System Mechanic’s CRUDD (Commonly Redundant or Unnecessary Decelerators and Destabilizers Remover™), which automatically identifies and classifies redundant programs, also lacked any helpful suggestions.
It found I had three browsers (Firefox, Chrome and Safari) besides Internet Explorer, for example, and offered to uninstall them, when I actually wanted to keep all three – as well as my two extra media players and three photo managers.
One feature, called Intellistatus, was useful though in allowing me to get under the hood to examine all programs running and easily disable ones I no longer needed – that gave me the biggest boost in startup speeds.
The MiCorder is a handy-sized device for digitising any kind of analogue content. It helps if the target content is being played on something with a standard headphone socket as the MiCorder comes with a standard male-to-male 3.5mm audio cable to connect from a headphone Out to its own Line In port .

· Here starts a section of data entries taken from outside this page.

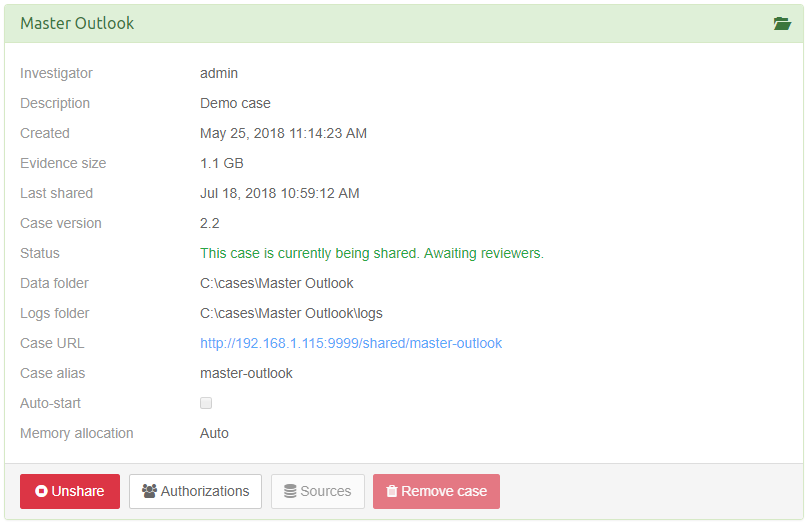Click the Sources button
The width and height of the screenshot is (810, 526).
(317, 491)
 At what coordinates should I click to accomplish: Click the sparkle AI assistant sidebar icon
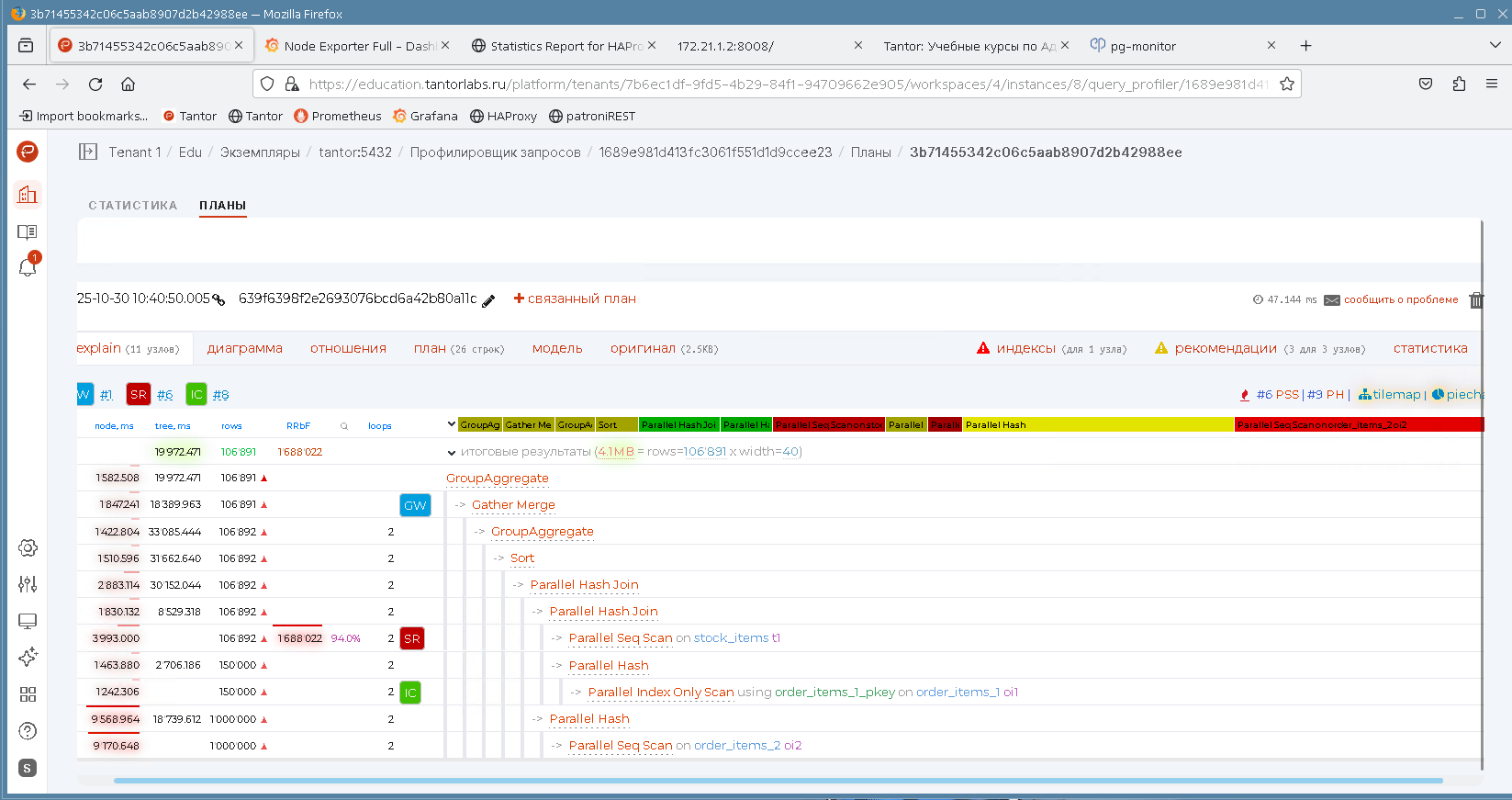pyautogui.click(x=28, y=658)
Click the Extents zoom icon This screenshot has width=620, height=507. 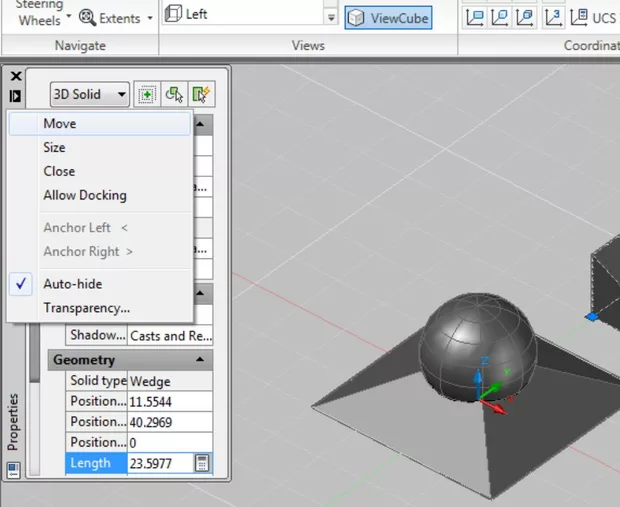tap(88, 17)
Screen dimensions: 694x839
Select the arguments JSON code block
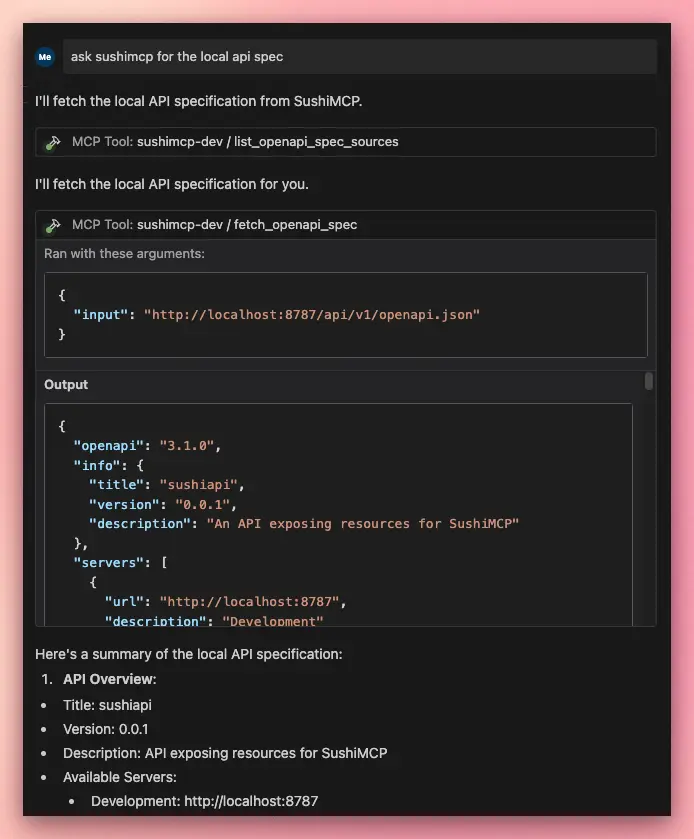pos(345,313)

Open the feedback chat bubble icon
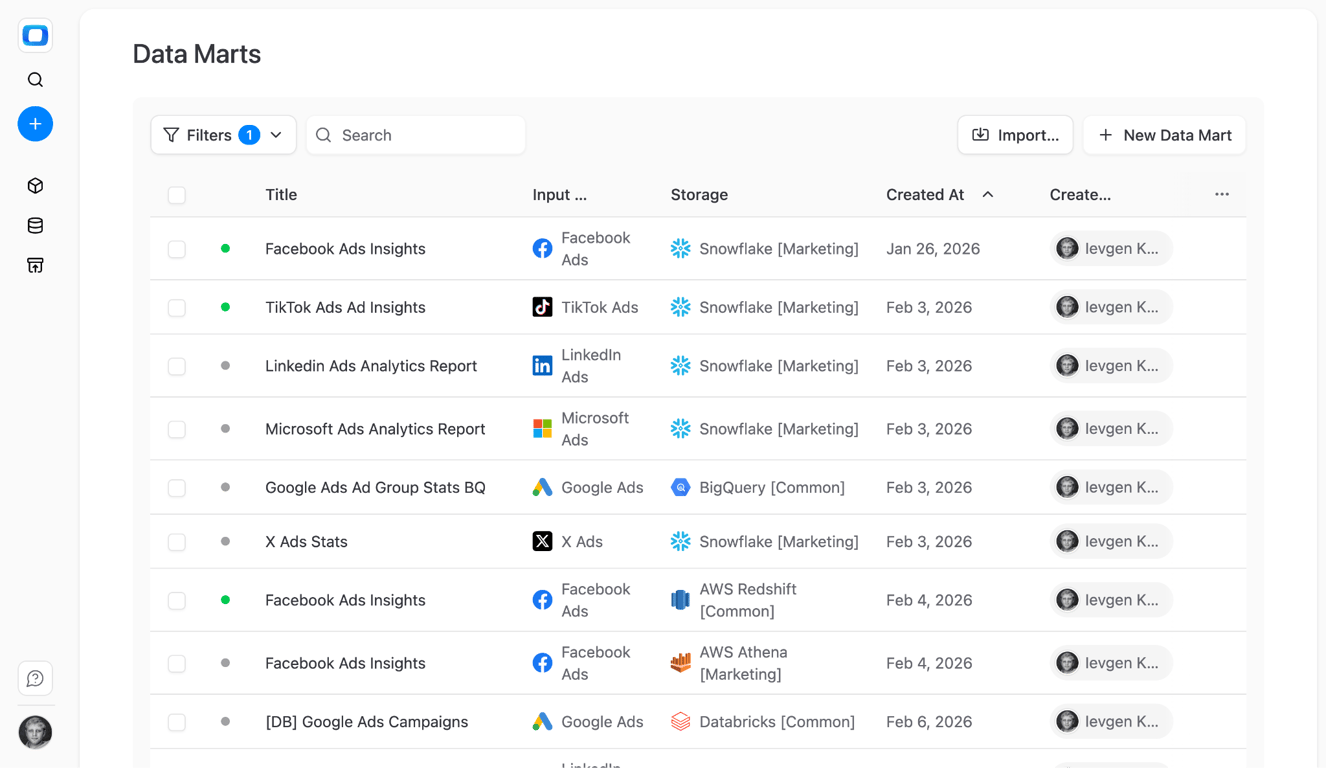point(35,679)
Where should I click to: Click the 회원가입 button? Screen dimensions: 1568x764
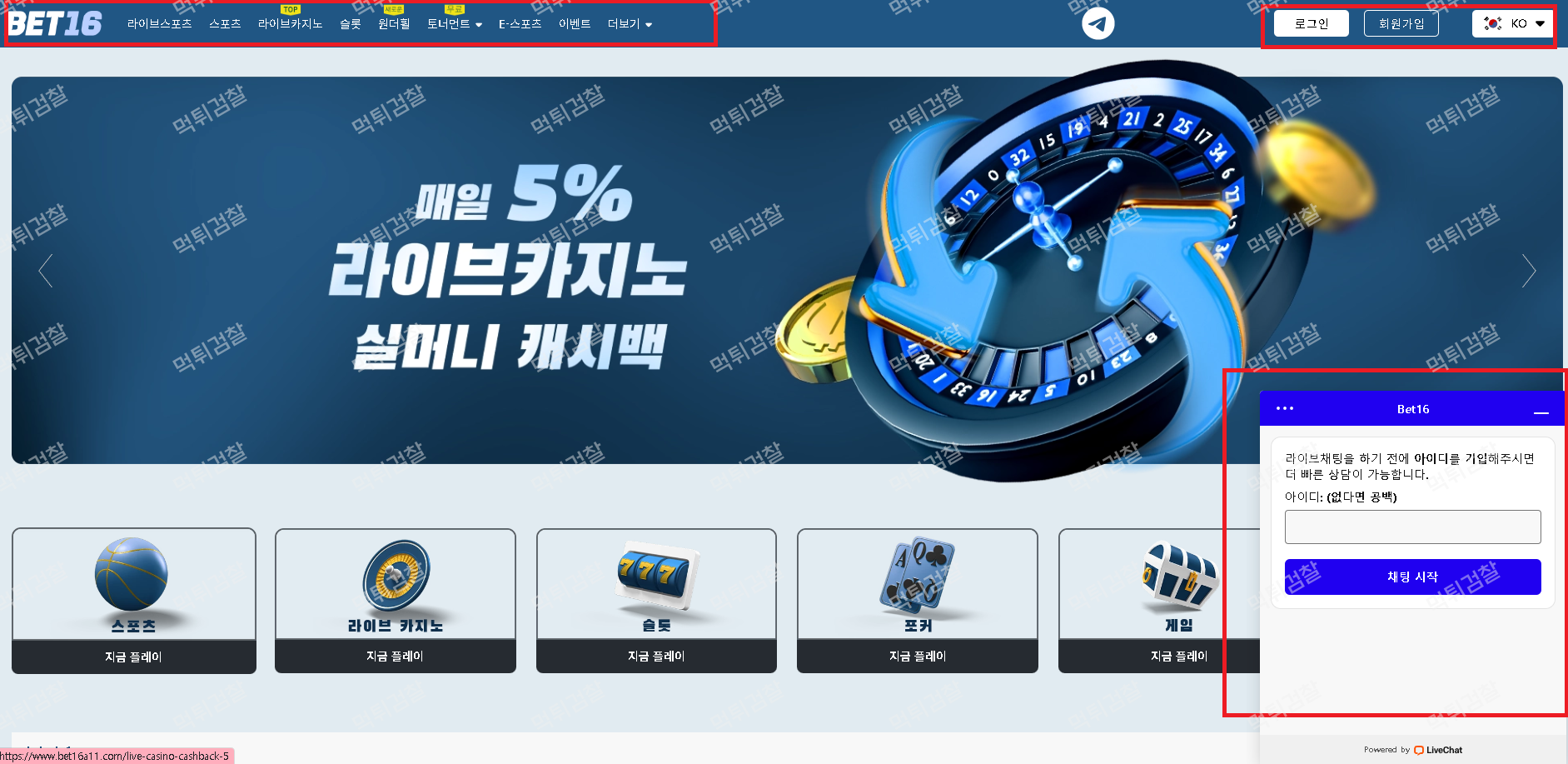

Otherwise, there is a built-in microphone to hold up to speaker, although I would personally only use this for recording some 78s on my wind-up gramophone.
I found it most useful transferring old cassettes from a cassette player, using its headphone socket. I could connect it to a turntable for LP conversions, but only via an amplifier with headphone socket.
The MiCorder records content as an MP3 file at 128 kilobits per second, which provides decent quality. It saves the file to a standard SD card – ones up to 8Gb in size can be inserted.
I found it a little imprecise in catching the beginning and end of tracks when pressing the record button to start and stop recording. Putting the SD card into the card reader in my PC allowed me to transfer the tracks and import them into iTunes where I could rename them.
The MiCorder does not come with software to make this easier or to improve what’s recorded – I used the free Audacity program to clean up what I had recorded.
All in all, I felt it would have been quicker for my needs to directly link a source to the Line In on my PC or laptop and record and edit it with something like Audacity. So I find it hard to recommend the MiCorder, particularly as it seems a little pricey for what it is and does at $80.